I also updated the default view of the map so that the ‘unselected’ data doesn’t appear on the map by default.  You now have to manually tick the checkbox in the legend to add these in if you want them.  When they are added in they appear ‘behind’ the other map markers rather than appearing on top of them, which was previously happening if you turned off the grey dots then turned them on again.

Leaflet has a method called ‘bringToBack’, which can be used to change the ordering of markers.  Unfortunately you can’t apply this to an entire layer group (i.e. apply it to all grey dots in my grey dots group with one call).  It took me a bit of time to figure out why this wasn’t working, but eventually I figured out I needed to call the ‘eachLayer’ method on my layer group to iterate over the contents and apply the ‘bringToBack’ method to each individual grey dot.

In addition to this update, I also set it so that changing marker categorisation in the ‘Display Options’ section now keeps the ‘Unselected’ dots off unless you choose to turn them on.  I think this will be better for most users.  I know when testing the map and changing categorisation the first thing I always then did was turn off the grey dots to reduce the clutter.

Carole had also pointed out an issue with the browse for sources, in that one source was appearing out of its alphabetical order and with more associated place-names than it should have.  It turned out that this was a bug introduced when I’d previously added a new field for the browse list that strips out all tags (e.g. italics) from the title.  This field gets populated when the source record is created or edited in the CMS.  Unfortunately, I’d forgotten that sources can be added and edited directly through the add / edit historical forms page too, and I hadn’t added in the code to populate the field in these places.  This meant that the field was being left blank, resulting in strange ordering and place-name numbering in the browse source page.

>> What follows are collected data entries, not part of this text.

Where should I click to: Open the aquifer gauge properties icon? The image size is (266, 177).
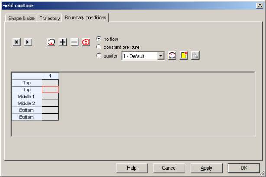click(172, 56)
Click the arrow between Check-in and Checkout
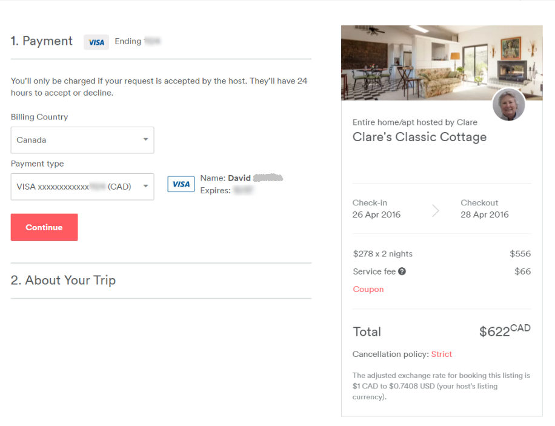Screen dimensions: 555x426 435,210
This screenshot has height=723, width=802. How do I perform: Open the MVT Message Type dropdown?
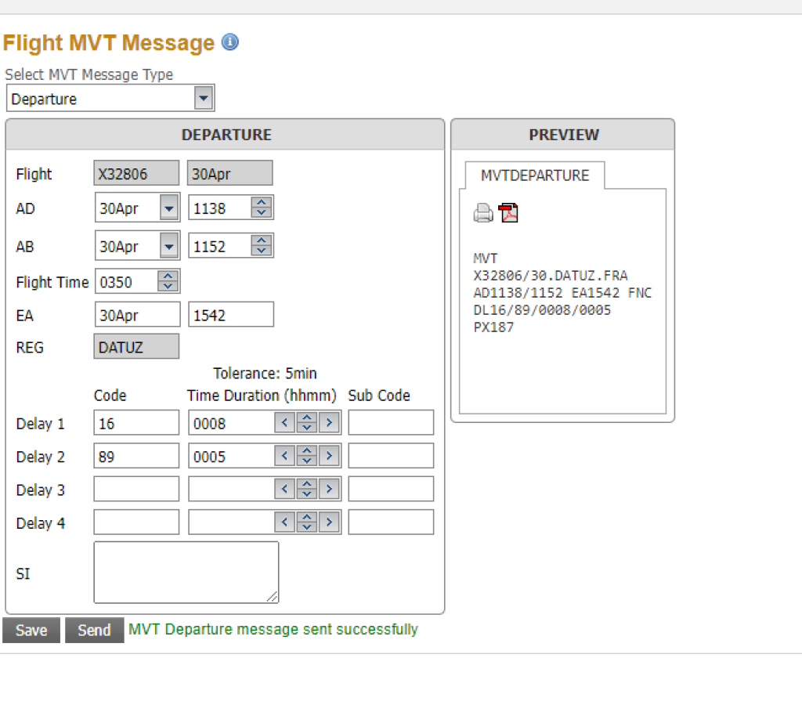[203, 99]
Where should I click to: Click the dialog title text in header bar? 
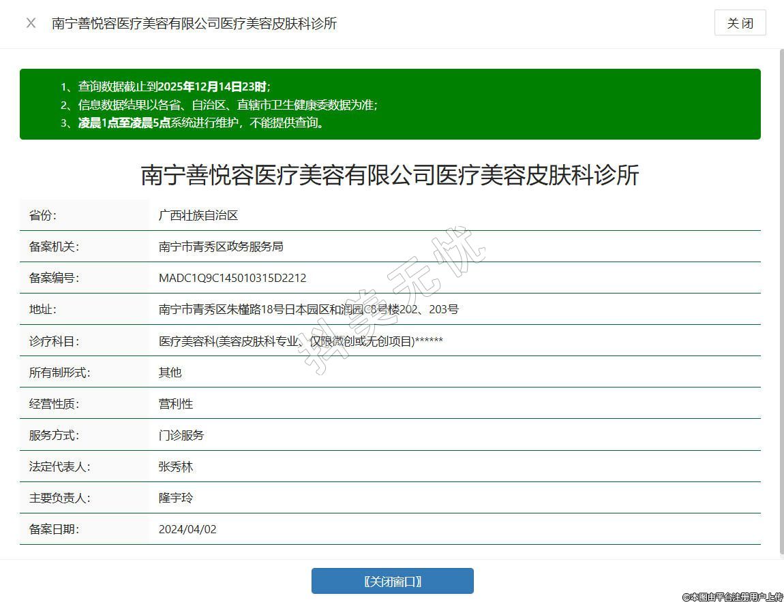[x=194, y=23]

The biggest change that Carole had suggested was to the way in which date searches work.  Rather than having the search and browse options allow the user to find place-names that have historical forms with a start / end date within the selected date or date range, Carole reckoned that identifying the earliest date for a place-name would be more useful.  This was actually a pretty significant change, requiring a rewrite of large parts of the API, but I managed to get it all working.  End dates have now been removed from the search and browse.  The ‘browse start date’ looks for the earliest recorded start date rather than bringing back a count of place-names that have any historical form with the specified year, which I agree is much more useful.  The advanced search now allows you to specify a single year, a range of years, or you can use ‘<’ and ‘>’ to search for place-names whose earliest historical form has a start date before or after a particular date.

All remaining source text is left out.